* **BRIEF**:
Output the data below in full, byte for byte. Nothing may differ.

####

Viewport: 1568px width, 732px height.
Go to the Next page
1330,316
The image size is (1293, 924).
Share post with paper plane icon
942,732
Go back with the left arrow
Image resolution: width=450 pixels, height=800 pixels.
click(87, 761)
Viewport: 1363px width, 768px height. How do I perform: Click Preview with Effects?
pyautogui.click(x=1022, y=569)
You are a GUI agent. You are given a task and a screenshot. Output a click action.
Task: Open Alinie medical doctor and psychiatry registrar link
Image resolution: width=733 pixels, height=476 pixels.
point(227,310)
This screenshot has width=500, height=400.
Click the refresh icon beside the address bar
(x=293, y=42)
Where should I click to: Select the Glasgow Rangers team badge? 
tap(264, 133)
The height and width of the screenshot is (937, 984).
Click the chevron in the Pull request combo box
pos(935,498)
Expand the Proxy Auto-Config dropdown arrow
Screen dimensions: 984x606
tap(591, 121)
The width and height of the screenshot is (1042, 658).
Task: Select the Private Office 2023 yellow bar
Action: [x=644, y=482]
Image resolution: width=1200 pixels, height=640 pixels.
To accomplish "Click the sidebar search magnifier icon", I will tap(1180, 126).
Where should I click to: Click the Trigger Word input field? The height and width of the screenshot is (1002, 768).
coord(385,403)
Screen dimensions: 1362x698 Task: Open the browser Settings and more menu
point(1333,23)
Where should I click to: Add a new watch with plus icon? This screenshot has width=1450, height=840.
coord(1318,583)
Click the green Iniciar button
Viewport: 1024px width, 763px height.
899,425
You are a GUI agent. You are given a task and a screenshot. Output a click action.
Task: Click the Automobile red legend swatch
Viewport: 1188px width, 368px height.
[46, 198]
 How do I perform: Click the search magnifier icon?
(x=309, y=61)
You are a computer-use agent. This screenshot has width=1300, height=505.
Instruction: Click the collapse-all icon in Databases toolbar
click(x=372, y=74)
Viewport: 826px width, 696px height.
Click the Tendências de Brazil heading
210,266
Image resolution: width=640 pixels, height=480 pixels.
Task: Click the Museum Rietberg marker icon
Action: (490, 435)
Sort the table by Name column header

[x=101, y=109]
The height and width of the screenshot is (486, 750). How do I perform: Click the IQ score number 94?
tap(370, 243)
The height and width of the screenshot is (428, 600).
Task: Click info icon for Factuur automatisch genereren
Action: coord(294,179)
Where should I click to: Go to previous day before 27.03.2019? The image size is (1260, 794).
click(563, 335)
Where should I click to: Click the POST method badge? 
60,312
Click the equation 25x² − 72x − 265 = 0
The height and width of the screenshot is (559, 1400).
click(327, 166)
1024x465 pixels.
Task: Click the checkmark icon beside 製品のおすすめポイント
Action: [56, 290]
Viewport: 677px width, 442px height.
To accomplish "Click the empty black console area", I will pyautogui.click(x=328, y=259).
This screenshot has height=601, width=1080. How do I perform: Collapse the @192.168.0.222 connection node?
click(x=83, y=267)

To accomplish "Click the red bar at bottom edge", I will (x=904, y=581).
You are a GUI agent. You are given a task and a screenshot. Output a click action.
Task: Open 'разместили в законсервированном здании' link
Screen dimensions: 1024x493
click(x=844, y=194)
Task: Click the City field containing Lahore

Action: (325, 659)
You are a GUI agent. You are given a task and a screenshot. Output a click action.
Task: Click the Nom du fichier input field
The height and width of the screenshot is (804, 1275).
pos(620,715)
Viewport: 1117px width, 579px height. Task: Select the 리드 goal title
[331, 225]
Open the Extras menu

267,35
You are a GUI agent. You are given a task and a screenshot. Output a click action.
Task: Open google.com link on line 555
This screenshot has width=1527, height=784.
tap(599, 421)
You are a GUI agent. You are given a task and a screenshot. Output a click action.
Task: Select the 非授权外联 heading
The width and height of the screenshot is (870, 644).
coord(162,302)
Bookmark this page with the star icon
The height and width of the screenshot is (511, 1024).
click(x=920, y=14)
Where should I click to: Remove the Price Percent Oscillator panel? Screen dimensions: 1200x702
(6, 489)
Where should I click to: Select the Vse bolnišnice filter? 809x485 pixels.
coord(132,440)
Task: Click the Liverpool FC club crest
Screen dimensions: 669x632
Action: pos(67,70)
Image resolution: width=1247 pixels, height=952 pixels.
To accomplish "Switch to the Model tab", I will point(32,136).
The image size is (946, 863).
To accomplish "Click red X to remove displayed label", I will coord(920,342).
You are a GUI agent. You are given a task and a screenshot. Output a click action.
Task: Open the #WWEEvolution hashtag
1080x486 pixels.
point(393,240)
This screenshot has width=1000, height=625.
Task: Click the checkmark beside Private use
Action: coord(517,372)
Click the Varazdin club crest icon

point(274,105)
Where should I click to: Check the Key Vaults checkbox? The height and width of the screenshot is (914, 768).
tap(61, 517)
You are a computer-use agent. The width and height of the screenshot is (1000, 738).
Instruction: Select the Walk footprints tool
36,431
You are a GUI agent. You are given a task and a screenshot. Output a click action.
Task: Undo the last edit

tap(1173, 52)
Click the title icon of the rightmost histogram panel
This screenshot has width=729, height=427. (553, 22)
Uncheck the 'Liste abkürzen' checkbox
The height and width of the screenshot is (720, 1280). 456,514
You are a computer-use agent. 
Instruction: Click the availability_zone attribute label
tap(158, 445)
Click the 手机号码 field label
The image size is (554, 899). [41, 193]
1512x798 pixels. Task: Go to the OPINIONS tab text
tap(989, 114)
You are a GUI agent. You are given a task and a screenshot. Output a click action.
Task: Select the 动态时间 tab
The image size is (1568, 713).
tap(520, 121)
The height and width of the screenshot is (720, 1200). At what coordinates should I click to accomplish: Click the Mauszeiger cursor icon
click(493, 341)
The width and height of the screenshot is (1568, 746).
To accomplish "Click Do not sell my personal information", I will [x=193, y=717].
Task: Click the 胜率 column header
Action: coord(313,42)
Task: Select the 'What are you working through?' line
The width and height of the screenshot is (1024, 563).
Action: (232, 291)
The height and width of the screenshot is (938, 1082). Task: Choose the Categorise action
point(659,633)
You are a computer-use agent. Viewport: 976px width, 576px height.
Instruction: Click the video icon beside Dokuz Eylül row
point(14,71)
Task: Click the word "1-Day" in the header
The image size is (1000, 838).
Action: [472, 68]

####

* **RESULT**:
Viewport: 1568px width, 732px height.
Go to the Next page
1330,316
The image size is (1293, 924).
Share post with paper plane icon
942,732
Go back with the left arrow
Image resolution: width=450 pixels, height=800 pixels.
click(87, 761)
Viewport: 1363px width, 768px height. How do I perform: Click Preview with Effects?
pyautogui.click(x=1022, y=569)
You are a GUI agent. You are given a task and a screenshot. Output a click action.
Task: Open Alinie medical doctor and psychiatry registrar link
Image resolution: width=733 pixels, height=476 pixels.
point(227,310)
This screenshot has width=500, height=400.
Click the refresh icon beside the address bar
(x=293, y=42)
Where should I click to: Select the Glasgow Rangers team badge? 
tap(264, 133)
The height and width of the screenshot is (937, 984).
Click the chevron in the Pull request combo box
pos(935,498)
Expand the Proxy Auto-Config dropdown arrow
Screen dimensions: 984x606
tap(591, 121)
The width and height of the screenshot is (1042, 658).
Task: Select the Private Office 2023 yellow bar
Action: [x=644, y=482]
Image resolution: width=1200 pixels, height=640 pixels.
To accomplish "Click the sidebar search magnifier icon", I will tap(1180, 126).
Where should I click to: Click the Trigger Word input field? The height and width of the screenshot is (1002, 768).
coord(385,403)
Screen dimensions: 1362x698 Task: Open the browser Settings and more menu
point(1333,23)
Where should I click to: Add a new watch with plus icon? This screenshot has width=1450, height=840.
coord(1318,583)
Click the green Iniciar button
Viewport: 1024px width, 763px height.
899,425
You are a GUI agent. You are given a task and a screenshot. Output a click action.
Task: Click the Automobile red legend swatch
Viewport: 1188px width, 368px height.
[46, 198]
 How do I perform: Click the search magnifier icon?
(x=309, y=61)
You are a computer-use agent. This screenshot has width=1300, height=505.
Instruction: Click the collapse-all icon in Databases toolbar
click(x=372, y=74)
Viewport: 826px width, 696px height.
Click the Tendências de Brazil heading
210,266
Image resolution: width=640 pixels, height=480 pixels.
Task: Click the Museum Rietberg marker icon
Action: (490, 435)
Sort the table by Name column header

[x=101, y=109]
The height and width of the screenshot is (486, 750). How do I perform: Click the IQ score number 94?
tap(370, 243)
The height and width of the screenshot is (428, 600).
Task: Click info icon for Factuur automatisch genereren
Action: coord(294,179)
Where should I click to: Go to previous day before 27.03.2019? The image size is (1260, 794).
click(563, 335)
Where should I click to: Click the POST method badge? 
60,312
Click the equation 25x² − 72x − 265 = 0
The height and width of the screenshot is (559, 1400).
click(327, 166)
1024x465 pixels.
Task: Click the checkmark icon beside 製品のおすすめポイント
Action: [56, 290]
Viewport: 677px width, 442px height.
To accomplish "Click the empty black console area", I will pyautogui.click(x=328, y=259).
This screenshot has height=601, width=1080. How do I perform: Collapse the @192.168.0.222 connection node?
click(x=83, y=267)

To accomplish "Click the red bar at bottom edge", I will (x=904, y=581).
You are a GUI agent. You are given a task and a screenshot. Output a click action.
Task: Open 'разместили в законсервированном здании' link
Screen dimensions: 1024x493
click(x=844, y=194)
Task: Click the City field containing Lahore

Action: (325, 659)
You are a GUI agent. You are given a task and a screenshot. Output a click action.
Task: Click the Nom du fichier input field
The height and width of the screenshot is (804, 1275).
pos(620,715)
Viewport: 1117px width, 579px height. Task: Select the 리드 goal title
[331, 225]
Open the Extras menu

267,35
You are a GUI agent. You are given a task and a screenshot. Output a click action.
Task: Open google.com link on line 555
This screenshot has width=1527, height=784.
tap(599, 421)
You are a GUI agent. You are given a task and a screenshot. Output a click action.
Task: Select the 非授权外联 heading
The width and height of the screenshot is (870, 644).
coord(162,302)
Bookmark this page with the star icon
The height and width of the screenshot is (511, 1024).
click(x=920, y=14)
Where should I click to: Remove the Price Percent Oscillator panel? Screen dimensions: 1200x702
(6, 489)
Where should I click to: Select the Vse bolnišnice filter? 809x485 pixels.
coord(132,440)
Task: Click the Liverpool FC club crest
Screen dimensions: 669x632
Action: pos(67,70)
Image resolution: width=1247 pixels, height=952 pixels.
To accomplish "Switch to the Model tab", I will point(32,136).
The image size is (946, 863).
To accomplish "Click red X to remove displayed label", I will coord(920,342).
You are a GUI agent. You are given a task and a screenshot. Output a click action.
Task: Open the #WWEEvolution hashtag
1080x486 pixels.
point(393,240)
This screenshot has width=1000, height=625.
Task: Click the checkmark beside Private use
Action: coord(517,372)
Click the Varazdin club crest icon

point(274,105)
Where should I click to: Check the Key Vaults checkbox? The height and width of the screenshot is (914, 768).
tap(61, 517)
You are a computer-use agent. The width and height of the screenshot is (1000, 738).
Instruction: Select the Walk footprints tool
36,431
You are a GUI agent. You are given a task and a screenshot. Output a click action.
Task: Undo the last edit

tap(1173, 52)
Click the title icon of the rightmost histogram panel
This screenshot has width=729, height=427. (553, 22)
Uncheck the 'Liste abkürzen' checkbox
The height and width of the screenshot is (720, 1280). 456,514
You are a computer-use agent. 
Instruction: Click the availability_zone attribute label
tap(158, 445)
Click the 手机号码 field label
The image size is (554, 899). [41, 193]
1512x798 pixels. Task: Go to the OPINIONS tab text
tap(989, 114)
You are a GUI agent. You are given a task and a screenshot. Output a click action.
Task: Select the 动态时间 tab
The image size is (1568, 713).
tap(520, 121)
The height and width of the screenshot is (720, 1200). At what coordinates should I click to accomplish: Click the Mauszeiger cursor icon
click(493, 341)
The width and height of the screenshot is (1568, 746).
To accomplish "Click Do not sell my personal information", I will [x=193, y=717].
Task: Click the 胜率 column header
Action: coord(313,42)
Task: Select the 'What are you working through?' line
The width and height of the screenshot is (1024, 563).
Action: (232, 291)
The height and width of the screenshot is (938, 1082). Task: Choose the Categorise action
point(659,633)
You are a computer-use agent. Viewport: 976px width, 576px height.
Instruction: Click the video icon beside Dokuz Eylül row
point(14,71)
Task: Click the word "1-Day" in the header
The image size is (1000, 838).
Action: [472, 68]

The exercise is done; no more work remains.